Tekst źródłowy —
Baśń o kobiecie zdezintegrowanej
Człowiek potrafi znieść zaskakująco wiele, jeśli tylko wie, że poświęca się dla tego, co naprawdę kocha. Czasem takie zachowanie nazywamy heroizmem, czasem głupotą, a nawet szaleństwem. To właśnie ci ostatni są, według oświeconego, normalnego ogółu społeczeństwa, najbardziej niebezpieczni. Przekraczają bowiem cienką granicę pomiędzy miłością a obsesją.
Czeskie miasteczko, początek lata. Dla
Anny to czas wielkich zbiorów. Jej życiem rządzą prawa natury, czasem zaś zioła
i wtorkowe wizyty w skupie, w którym sprzedaje to, co zebrały jej szybkie palce.
Tego rytmu nie przerywa ani śmierć, ani choroba, ani tym bardziej krzywe
spojrzenia mieszkańców wsi, którzy traktują Annę jak pomyloną wiedźmę.

Zapisane dane —
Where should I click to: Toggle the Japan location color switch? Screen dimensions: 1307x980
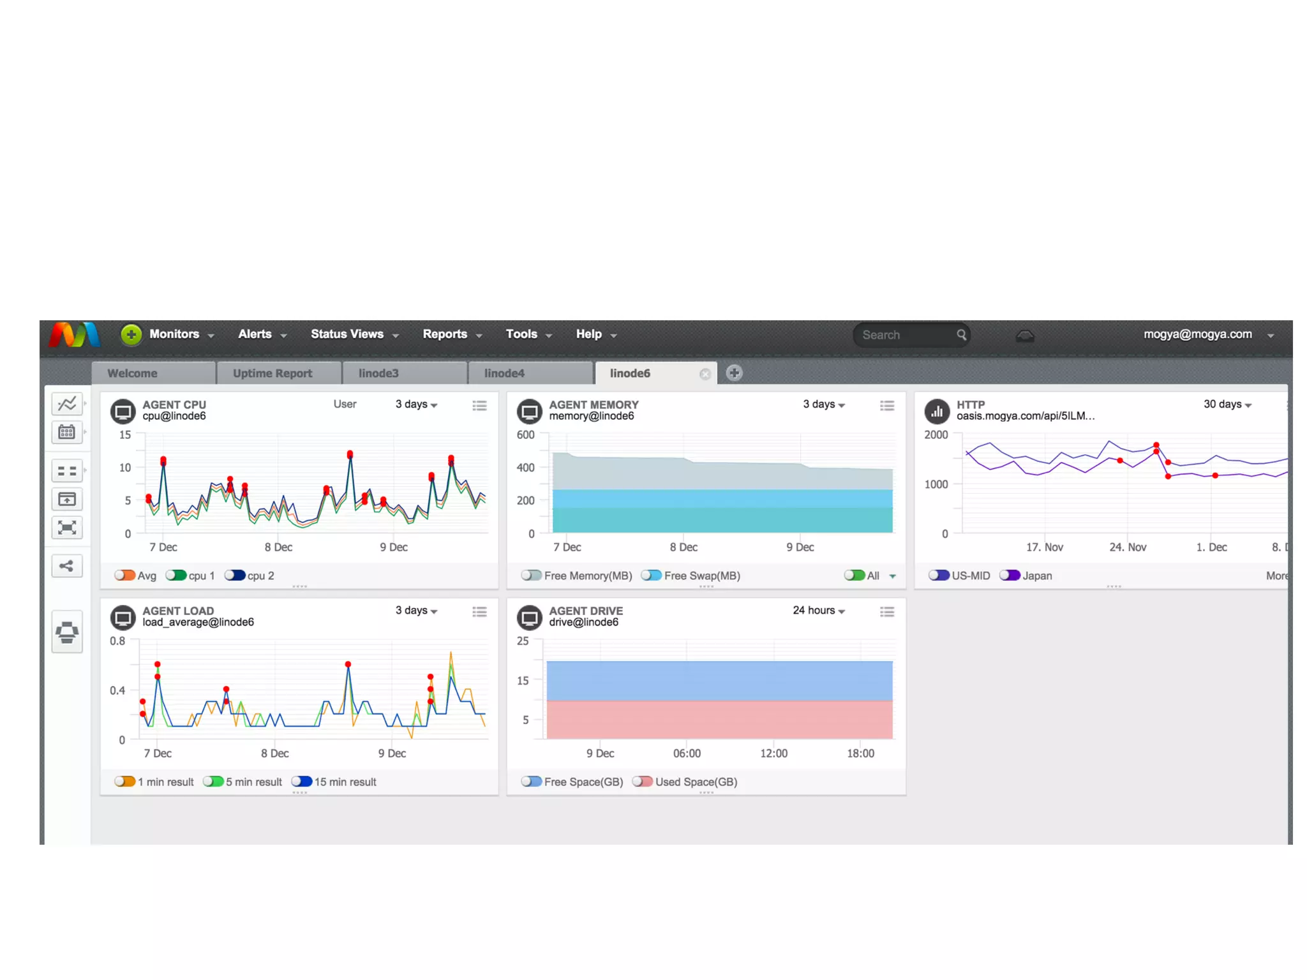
...
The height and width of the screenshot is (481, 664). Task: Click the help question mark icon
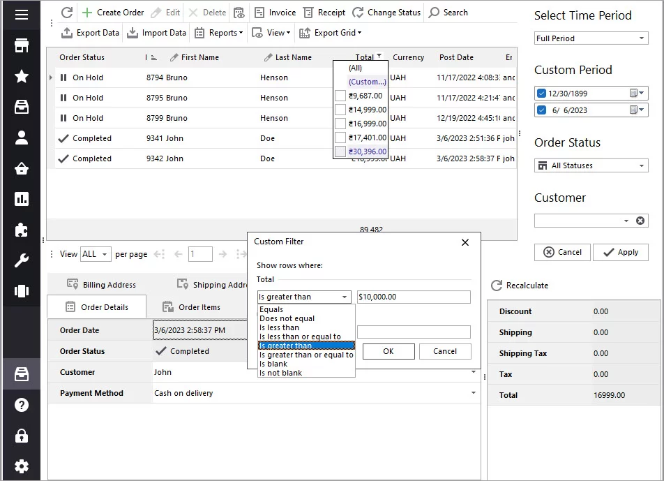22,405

Twoje polecenie —
Wymień wszystkie nazwy, jakimi według tekstu źródłowego określa się czasem poświęcenie dla tego, co człowiek naprawdę kocha. Rekordy nie są potrzebne do wykonania zadania.

Wykonane zadanie —
heroizm, głupota, szaleństwo